Lo sé porque soy experto. Mi rol es siempre el de esperar. Puedo esperar once cosas simultáneamente, y al parecer sin esfuerzo.
Pero todo tiene precio, y la espera también. El tiempo gastado en esperar vale por dos, y llega un momento en que ese tiempo se suma, y entonces soy más viejo.
Azul cobalto. Liza acerca la copa a la nariz hasta tocar el borde, física de asteroides, asimetría íntima. Paul toma despacio y sin parar, catástrofe para esta misma noche. La luz se esconde tras el biombo. En la mesa quedan restos de un postre obligatorio, chocolate avergonzado, lirios de campo. Las encuestas no hablan de esto. La luna está en otra parte, pero igual es de noche. Liza se ríe con el lado izquierdo. Paul, en espejo, con el derecho. Están de acuerdo en algo que ni sospechan.
Azul cobalto es el color de la electricidad.
Mientras dobla las toallas esconde perlas falsas en los pliegues. Enciende una vela y deja caer cinco gotas de cera en la almohada. Abre el horno, mete tres medias diferentes y vuelve a cerrarlo. Hace un nudo con la cortina del baño. Hunde un anillo en la taza de café. Mueve a un costado la mesa del living, da vuelta la alfombra que está abajo y pone la mesa otra vez en su lugar. Sale al balcón y, mientras se decide, piensa que si hubiera vida tras la muerte podría mirar la expresión de todos cuando tratan de resolver el enigma.

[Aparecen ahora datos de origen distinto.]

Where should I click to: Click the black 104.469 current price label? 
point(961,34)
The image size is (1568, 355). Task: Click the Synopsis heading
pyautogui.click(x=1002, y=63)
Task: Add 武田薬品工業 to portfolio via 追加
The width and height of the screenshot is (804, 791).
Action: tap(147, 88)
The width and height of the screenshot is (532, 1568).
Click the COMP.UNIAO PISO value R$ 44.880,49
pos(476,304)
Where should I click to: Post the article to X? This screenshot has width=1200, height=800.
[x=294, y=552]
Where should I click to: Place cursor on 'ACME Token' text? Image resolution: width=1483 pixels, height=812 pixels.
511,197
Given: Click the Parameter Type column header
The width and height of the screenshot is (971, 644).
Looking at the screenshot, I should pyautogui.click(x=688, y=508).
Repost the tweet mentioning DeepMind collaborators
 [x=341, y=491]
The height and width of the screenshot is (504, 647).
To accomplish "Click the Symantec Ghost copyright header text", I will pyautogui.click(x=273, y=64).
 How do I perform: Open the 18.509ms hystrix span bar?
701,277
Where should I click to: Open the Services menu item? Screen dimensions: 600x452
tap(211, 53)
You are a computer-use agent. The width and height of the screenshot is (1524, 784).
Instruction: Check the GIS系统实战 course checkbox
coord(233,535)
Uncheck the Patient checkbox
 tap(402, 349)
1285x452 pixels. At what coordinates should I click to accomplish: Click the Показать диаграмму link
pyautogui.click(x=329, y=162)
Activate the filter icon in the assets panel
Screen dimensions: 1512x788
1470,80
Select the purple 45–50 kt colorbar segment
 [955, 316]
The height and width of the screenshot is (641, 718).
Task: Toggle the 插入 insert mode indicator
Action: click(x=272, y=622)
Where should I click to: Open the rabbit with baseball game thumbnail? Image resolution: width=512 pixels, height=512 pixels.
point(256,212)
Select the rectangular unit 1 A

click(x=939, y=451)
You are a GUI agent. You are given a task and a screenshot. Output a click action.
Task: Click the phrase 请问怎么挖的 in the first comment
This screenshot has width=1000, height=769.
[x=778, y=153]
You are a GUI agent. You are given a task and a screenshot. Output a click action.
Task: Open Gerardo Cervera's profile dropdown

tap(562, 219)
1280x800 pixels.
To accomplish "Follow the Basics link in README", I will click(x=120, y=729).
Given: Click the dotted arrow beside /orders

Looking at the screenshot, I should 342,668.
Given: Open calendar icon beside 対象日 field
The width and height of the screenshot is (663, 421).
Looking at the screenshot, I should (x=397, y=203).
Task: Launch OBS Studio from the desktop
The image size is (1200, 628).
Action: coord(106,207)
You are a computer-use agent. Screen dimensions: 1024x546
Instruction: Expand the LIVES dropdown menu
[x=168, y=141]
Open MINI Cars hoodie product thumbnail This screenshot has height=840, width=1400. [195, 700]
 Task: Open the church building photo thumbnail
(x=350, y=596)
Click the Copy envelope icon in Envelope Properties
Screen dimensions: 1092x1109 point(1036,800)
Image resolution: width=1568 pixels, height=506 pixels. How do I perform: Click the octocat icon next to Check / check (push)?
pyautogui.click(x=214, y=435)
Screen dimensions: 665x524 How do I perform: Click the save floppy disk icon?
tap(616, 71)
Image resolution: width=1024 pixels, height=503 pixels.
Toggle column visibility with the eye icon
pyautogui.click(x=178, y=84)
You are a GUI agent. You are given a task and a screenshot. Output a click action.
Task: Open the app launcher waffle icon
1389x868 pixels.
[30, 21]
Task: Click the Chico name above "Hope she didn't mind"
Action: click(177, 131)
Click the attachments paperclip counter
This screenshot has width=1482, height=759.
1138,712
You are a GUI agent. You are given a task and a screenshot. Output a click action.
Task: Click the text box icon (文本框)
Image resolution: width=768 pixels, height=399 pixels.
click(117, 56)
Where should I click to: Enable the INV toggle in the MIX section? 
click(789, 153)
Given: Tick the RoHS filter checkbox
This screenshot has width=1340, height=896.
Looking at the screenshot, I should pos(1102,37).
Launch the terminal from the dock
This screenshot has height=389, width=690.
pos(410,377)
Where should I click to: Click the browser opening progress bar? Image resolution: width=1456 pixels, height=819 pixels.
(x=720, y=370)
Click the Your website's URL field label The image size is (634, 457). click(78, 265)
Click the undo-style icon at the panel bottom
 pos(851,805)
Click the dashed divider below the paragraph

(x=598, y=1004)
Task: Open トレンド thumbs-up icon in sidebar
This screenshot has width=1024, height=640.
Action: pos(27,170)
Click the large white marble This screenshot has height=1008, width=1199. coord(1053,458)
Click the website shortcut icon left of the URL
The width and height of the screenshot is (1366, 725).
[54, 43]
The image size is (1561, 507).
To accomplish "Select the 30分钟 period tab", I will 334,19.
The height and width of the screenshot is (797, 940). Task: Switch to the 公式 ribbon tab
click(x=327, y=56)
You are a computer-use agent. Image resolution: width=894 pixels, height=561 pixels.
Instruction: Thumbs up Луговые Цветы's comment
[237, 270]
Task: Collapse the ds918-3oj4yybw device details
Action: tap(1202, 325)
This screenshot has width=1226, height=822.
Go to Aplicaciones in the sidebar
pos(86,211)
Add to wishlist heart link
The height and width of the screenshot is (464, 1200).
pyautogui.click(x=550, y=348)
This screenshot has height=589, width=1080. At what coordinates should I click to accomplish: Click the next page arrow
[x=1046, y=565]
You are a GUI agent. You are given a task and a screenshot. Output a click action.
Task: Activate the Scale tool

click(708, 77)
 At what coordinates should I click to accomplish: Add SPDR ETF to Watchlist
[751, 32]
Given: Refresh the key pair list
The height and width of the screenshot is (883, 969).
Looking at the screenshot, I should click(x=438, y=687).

Miranda se para frente al hombre de la caja, apoya el índice de la mano derecha en el mostrador y entrecierra los ojos. Está pensando cómo decirlo. El momento se extiende. El cajero inclina la cabeza a un lado, mientras transcurre un segundo de más. Alguien tose en la vereda, justo frente a la puerta abierta. Se oye un bocinazo. Un avión levanta vuelo allá en el aeropuerto. Hay que imaginar que todos los relojes de la ciudad se hacen visibles de pronto, como una constelación, que los millones de relojes brillan en la oscuridad y se mueven al compás de sus portadores, unidos por los hilos del tiempo, la telaraña mayor, el tejido de las transformaciones. Hay que entender el trabajo enorme que hay tras cada segundo, la acumulación de pequeños avances y retrocesos, dudas, cavilaciones. Hay que olvidarse de las imágenes fijas, del photo finish, del electrón como esfera suspendida en el espacio, mientras Miranda levanta el dedo, suelta una parte del aire que traía en los pulmones y se deja llevar como hace siempre.
Sting hace honor a su propia consigna (“si amás a alguien, dale la libertad”). Se cumple el sueño de la tortuga azul.